To do that, thePlatform has built out its mpx platform, which is basically a content management system for video distribution. It provides more or less everything a client might need, including video ingest, transcoding, storage, authentication, and monetization capabilities. The idea is that publishers can upload their video assets once and have them sent all over the place, based on the platforms, devices, and apps that a content owner might own, or syndication partners that they might have. Now thePlatform is looking to make many features of that platform available to those on smaller budgets, and hopefully to steal some share from competitors Brightcove and Ooyala.
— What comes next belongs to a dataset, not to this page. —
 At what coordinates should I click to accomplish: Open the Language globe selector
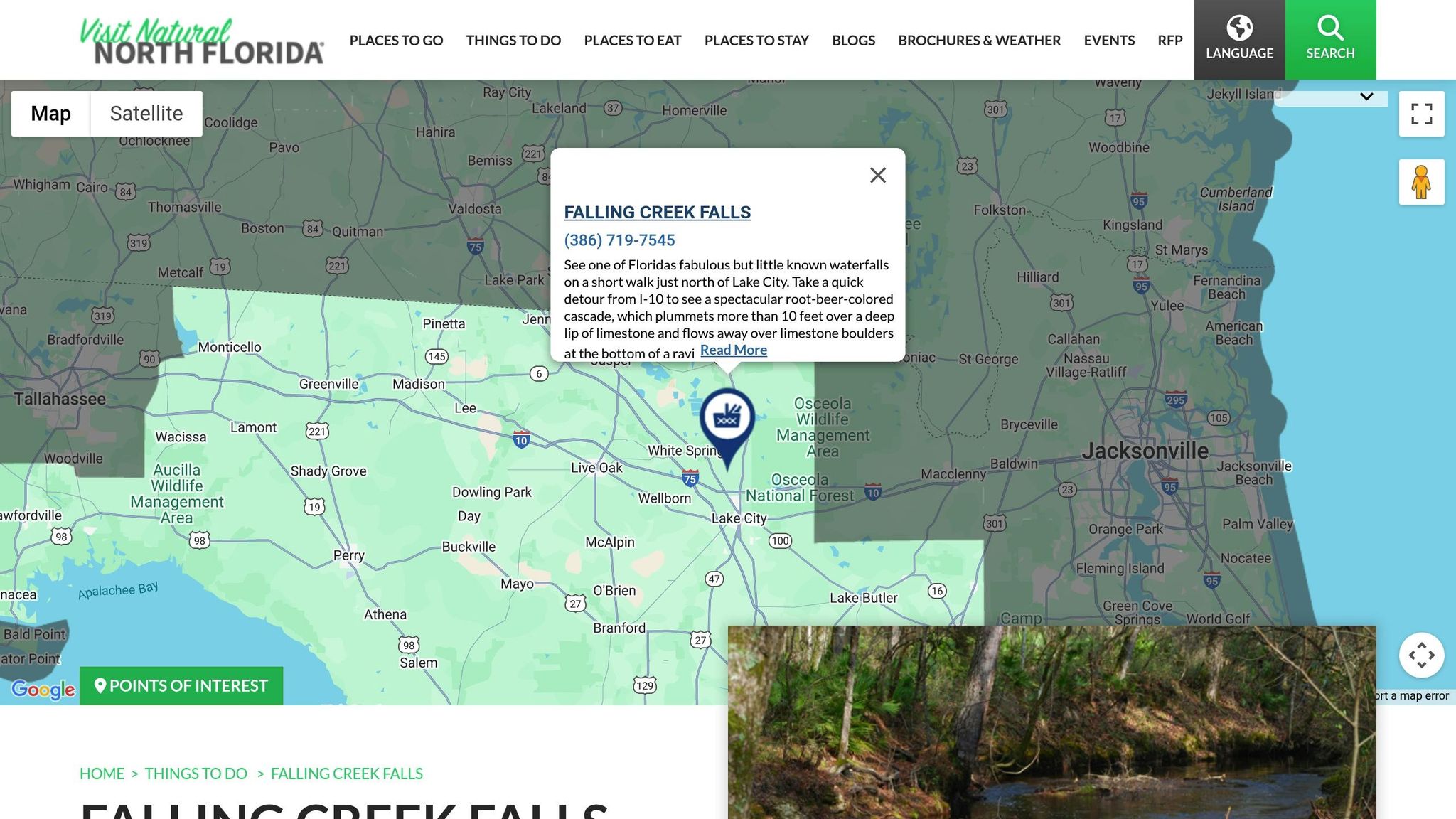click(x=1239, y=40)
Starting at $499 a month, thePlatform’s mpx Essentials offering gives enterprise customers all they need to get up and running and serving video without uploading those videos online. It’s actually rolling out two new products for mid-market customers: The $499 plan includes 500 videos and 500 GB of storage, 4,200 GB of streaming bandwidth per year, and features that include auto-transcoding, video clipping and scheduling, geo-restriction, delivery via Akamai, social sharing and YouTube integration.

Those who need a more robust product can pay $1,500 a month for 2,000 videos (2,000 GB) of storage, 18,000 GB of data transferred per years, and all the same features as the starter package. They also receive custom media panels, a player development kit, ad policy support, and more advanced access restrictions, among other features.

So this is a bit of a departure for thePlatform. It’s been an independent subsidiary of Comcast since 2006, but most of its clients read like an A-List of the digital media elite: It counts its own parent company, as well as Time Warner Cable, Cox, Cablevision, Liberty Global, Rogers, NBC Local Media, A&E Networks, PBS, Travel Channel, and E!, as customers.

But at the same time, it’s not clear exactly how big the middle market is, in terms of revenue. Brightcove, for instance, had more than 4,200 customers at the end of the first quarter, but less than $20 million in sales during those three months. And Brightcove’s “Express” product — aimed at the small- and medium-sized business market — starts at just $99 a month.

In the grand scheme of things, and in the short term, it’s not a huge market. But thePlatform sees a huge opportunity as online video becomes even more ubiquitous than it already is. And it’s betting that there are a ton of big brands, media agencies, and the like who want to control distribution of their videos beyond just uploading them to YouTube.